Which simply reflects a wider issue for the Church, e.g., the gap between the Catholic church’s teaching on contraceptives and the practices of its parishioners. Maybe there was a day when, if the Catholic Church expressed its concern over a matter in the public square then people might think “We’d better look into this.” Now its concerns are seen as special pleading, and a mask for power. This school matter will be no different. Independent faith-based schools might be leaning on a rod of Egypt, so to speak.
Of course, none of this negates the fact that Christian schools need to be loving when they are dealing with the coalface of the sexual revolution right up front. When self-identifying trans students and those who say they are gay or non-binary are in your classrooms everyday you want to navigate that space carefully and pastorally.

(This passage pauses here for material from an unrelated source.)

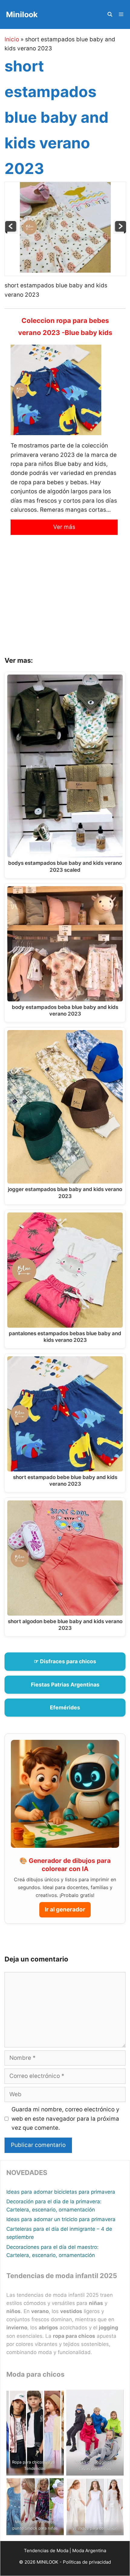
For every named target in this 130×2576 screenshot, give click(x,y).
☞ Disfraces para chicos (65, 1661)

Yet most schools do. The stories that make the news are few and far between. However the ALRC is not interested in our schools pastorally caring for students whose lifestyles we disagree with, but who we wish to walk alongside. They are interested only in enervating our message that there is a better, more holistic, and satisfying identity in Christ available to all. They are insistent that the gospel message of an identity in Christ is antithetical to a flourishing life, and is, rather, an impediment to the safety, mental health, and autonomy of a student.
So watch this space. Pooh-pooh my concerns – and those of the likes of Neil – if you like. But that’s the direction this thing is going, and unless there is a concerted effort to stand our ground, that’s the place we’re going to land. Disagree with me if you will, but you’re going to have to give me another likelier outcome if you do so.